In the news today (coincident with my current work on this post) we can see how important the measures taken through social distancing, self-isolation and (partial) lockdown are to reducing the rate of infections. So far, the SHTM researchers say “…the R0 could be cut…” and “likely lead to a substantial impact and decline…” – i.e. we are on track theoretically, but we are yet to see the full benefits. It is still my view, expressed in my last post, that in the UK, we are still at an R0 figure of 2.5-3.5, with a doubling period of 2-3 days (2 and 3 are VERY different figures in this exponential context, as we see from my earlier posts).
While it’s a small study, it’s interesting to note the intention to reduce the R0 Reproduction Number (that I talked about in my last post), equivalent to the average number of people a person infects in the “susceptible” part of the population (those not yet infected, or recovered). The SIR model I have been working on reflects this concept in generic terms, as described below.
The model is, in effect, a Markov Chain solution to the infection activity, where each state of the SIR (Susceptible-Infected-Recovered compartmentalised) population at time t+δt depends only on the previous state at time t, solved through Monte-Carlo sampling for the statistical behaviour (ie not analytically), using an iterative procedure called the Gillespie algorithm, described last time, to solve the differential equations of the SIR model.
Thanks to some great work by Tomasz Knapik (Sutton family friend) I can show show a couple of new charts relating to variations in the data for the Gillespie algorithm for solving the SIR equations I talked about in my previous post.
You’ll recall this chart from last time, where for a population of 350, with infection rate α, and recovery rate β set, the progress of this simple SIR model shows the peak in infections from 1 index case, with a corresponding reduction in susceptible individuals, and an increase in recoveries until the model terminates with all individuals recovered, and no susceptible individuals left.
I drew this with a log scale (base 10) for time, because in this model, with the default input data, not much happens for quite a while from time t=0, until the infections take off rapidly at t=0.1 (on the generic time scale) and reach a peak at t=0.3. The model is fully played out at t=10. The peak for infections, out of a population of 350, is 325, for this input data:
Key parameters for the basic SIR model are:
The total population, N; the rate of infection α; and the rate of cure β.
Base default data for the simulation is for 1 index infected case at t=0, and the “Spatial Parameter” V, set at 100 in the generic units used by the model. I’ll talk more about this parameter in a later post.

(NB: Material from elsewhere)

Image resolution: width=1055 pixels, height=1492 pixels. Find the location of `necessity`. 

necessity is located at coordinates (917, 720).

A larger V reduces the infection growth through “distancing” the infected cases from the susceptible compartment of the population, and a smaller V increases the pace of infection by reducing the distance in general terms.
The equations for the simple SIR model being analysed, for a limited total population N, where:
N = nS + nI + nR , the sum of the compartmentalised Susceptible, Infected and Recovered numbers at any time t;
With linear scales for both the x-axis (time) and the y-axis (cases) we can see, in the following two charts, that a change in the spatial parameter (V) in the differential equations above does precisely what the Government is trying to achieve with its measures regarding self-isolation, social distancing and reduction in opportunities for people to meet other than in their household units.

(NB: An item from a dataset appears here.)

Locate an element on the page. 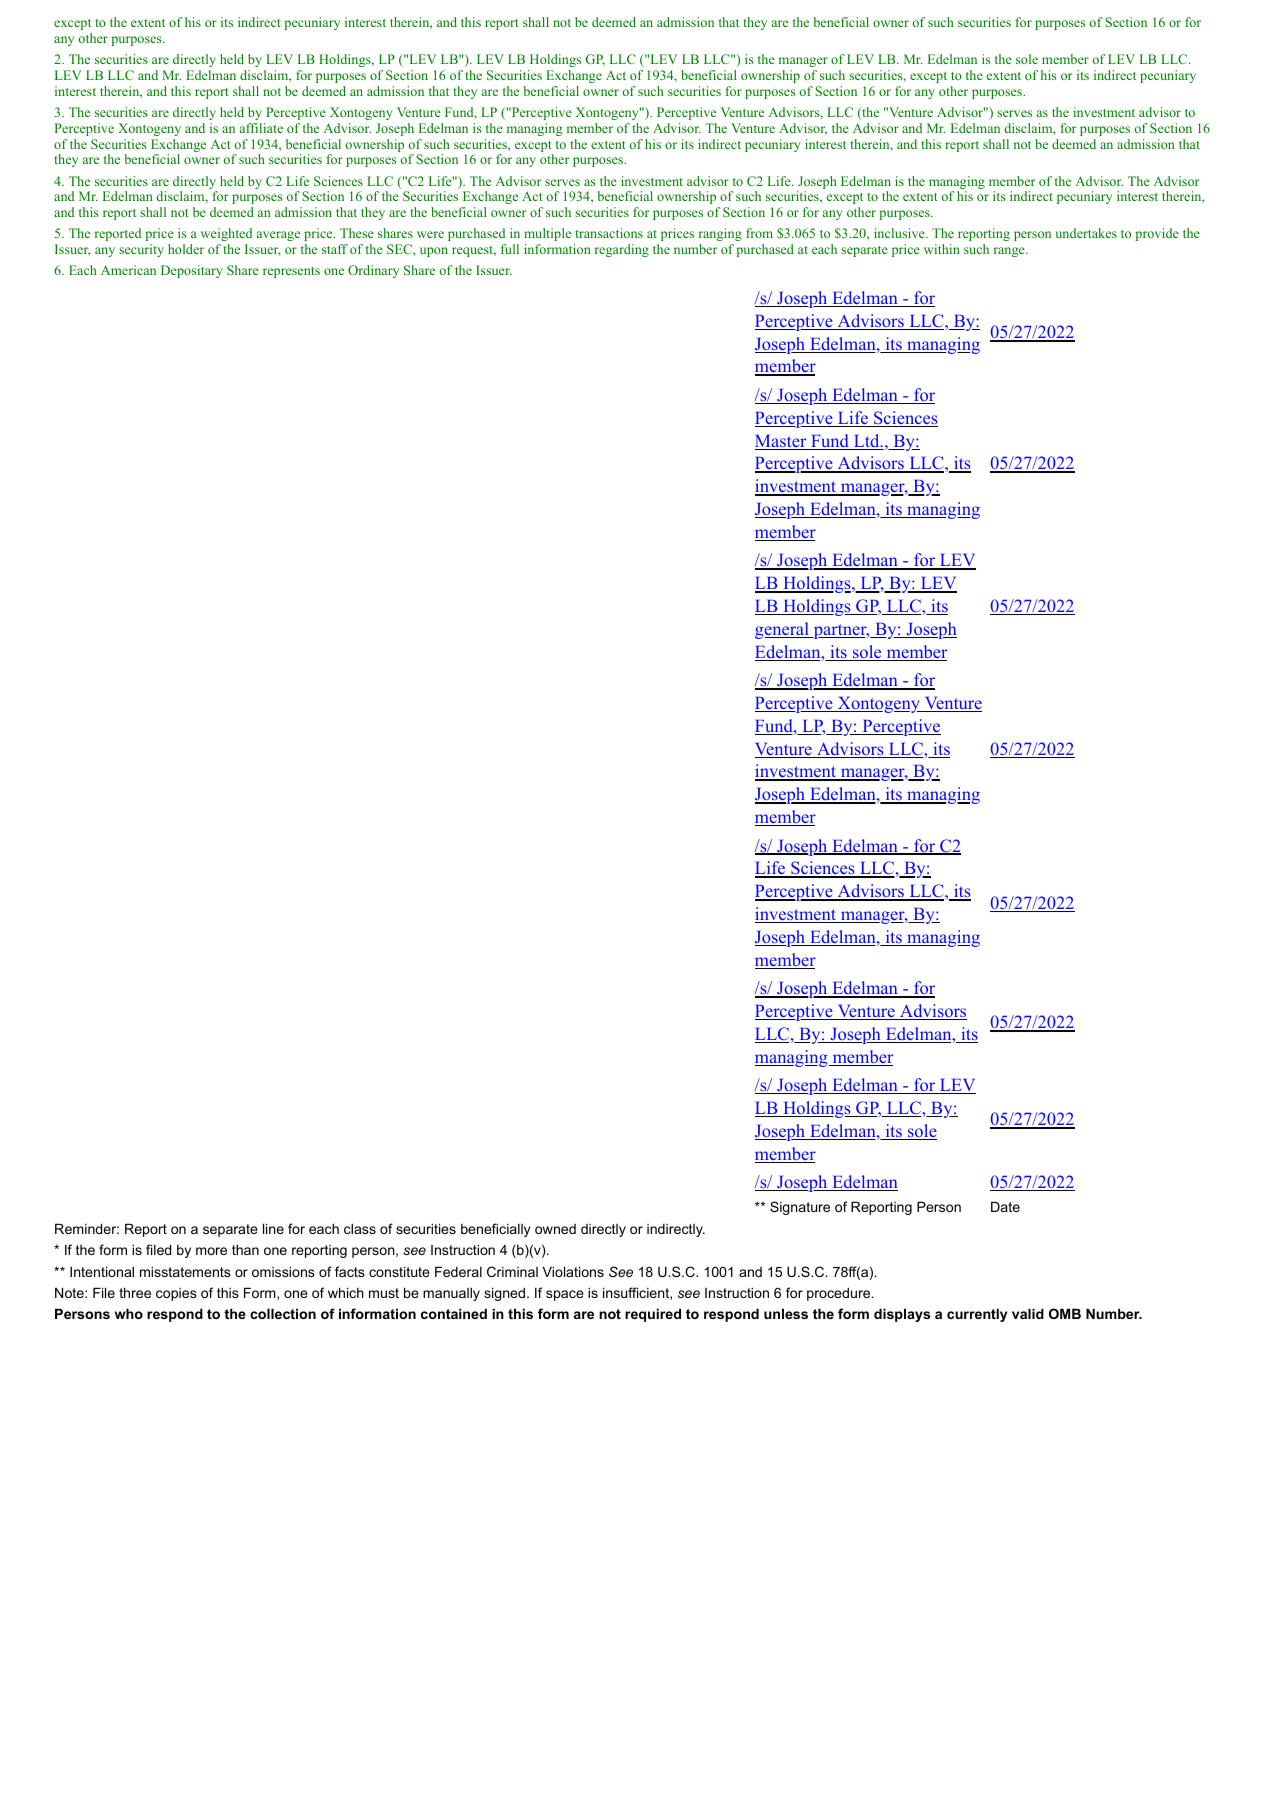 The image size is (1274, 1802). Signature is located at coordinates (800, 1208).
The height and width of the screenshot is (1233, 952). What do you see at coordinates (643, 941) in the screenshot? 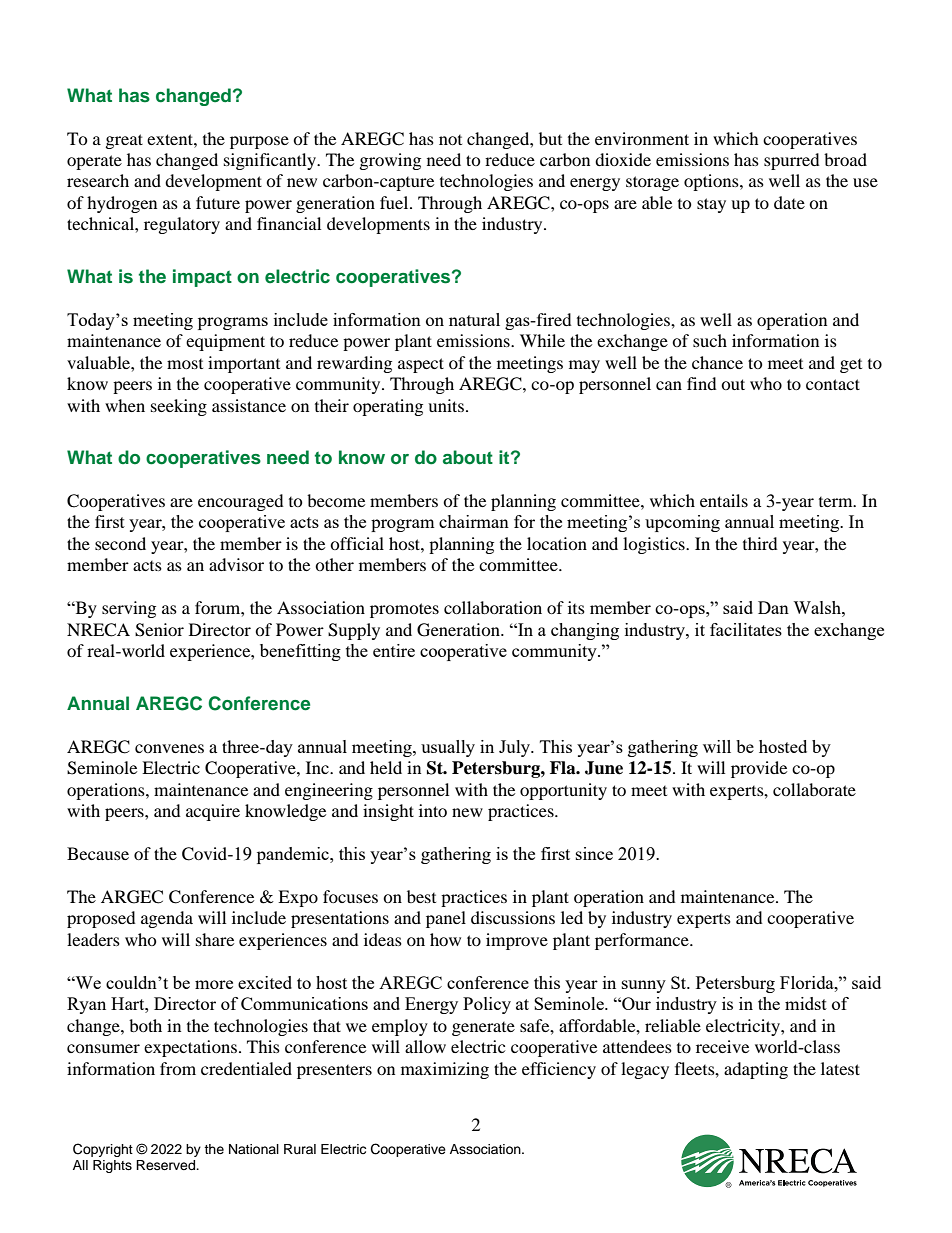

Firstly, in the the modified Python Gillespie model (the Knapik, Sutton & Sutton model!) for the case illustrated above, but with linear axes:
Second, I change the spatial parameter, V, to 1000, for illustrative purposes:
We see above that the spatial parameter, representing increasing “social distancing” in this SIR application, does what is intended by the social distancing behaviour encouraged by most Governments – it pushes the peak of the infections from t=0.3 further out, towards t=2, and also flattens the peak, down to about 140 cases, from 325 before.
My task now is to relate the following key parameters of this situation:
First of all, the Reproduction Number R0 (the number of people one person might infect).
Secondly, the generation interval (how long it takes that infection to take effect (a vital number, and the subject of some difference in the literature between medical practitioners on the one hand, and demographic / biological practitioners on the other). An epidemiological formula, and a demographic/ecological/evolutionary biology formula can both be used to assess the generation interval, from R0, but can lead to very different results, to summarise a point made in paper on exactly this topic (ref. https://www.ncbi.nlm.nih.gov/pmc/articles/PMC1766383/).
Third, the doubling period – what is the right logarithmic multiplier in the Johns Hopkins University charts, given R0?
And lastly, the time taken, relatively, to see the R0 come down to a value near 1, when the epidemic stabilises and would tend to die out if R0<1 can be achieved.
No account is taken by my SIR model of recovery and re-infection; the SEIS model mentioned last time, or a variation of it, would be needed for that.
No-one is clear, furthermore, as to the seasonality of this Coronavirus, Covid-19, with regard to winter and summer, ambient humidity and temperatures, or the likelihood of mutation.